I guess this needs a general audit -- there are other places where preprocess is being doing without filtering first, for example in the same file, copy function.

--tschwinge

So, in English, page text inside a cut directive will not be filtered. Because the cut directive takes the text during the scan pass, before filtering happens.

Commit 192ce7a238af9021b0fd6dd571f22409af81ebaf and po vs templates has to do with this. There I decided that filter hooks should only act on the complete text of a page.

I also suggested that anything that wants to reliably s/FOO/BAR/ should probably use a sanitize hook, not a filter hook. I think that would make sense in this example.

I don't see any way to make cut text be filtered while satisfying these constraints, without removing cutpaste's ability to have forward pastes of text cut laster in the page. (That does seems like an increasingly bad idea..) --Joey

OK -- so the FOO/BAR thing was only a very stripped-down example, of course, and the real thing is being observed with the getfield plugin.
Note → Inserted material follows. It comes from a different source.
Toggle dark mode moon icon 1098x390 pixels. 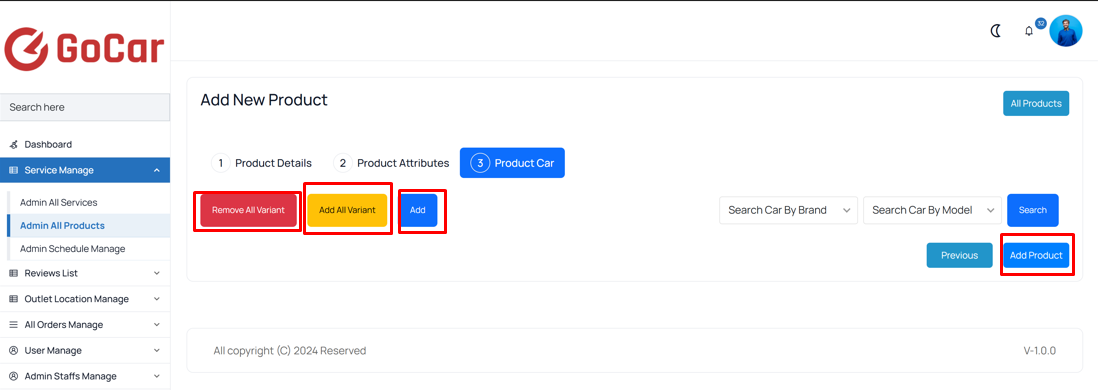coord(996,31)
This one needs to run before preprocessing, for its {{$page#field}} syntax is (a) meant to be usable inside ikiwiki directives, and (b) the field values are meant to still be preprocessed before being embedded. That's why it's using the filter hook instead of sanitize.

Would adding another kind of hook be a way to fix this? My idea is that cut (and others) would then take their data not during scanning, but after filtering.

--tschwinge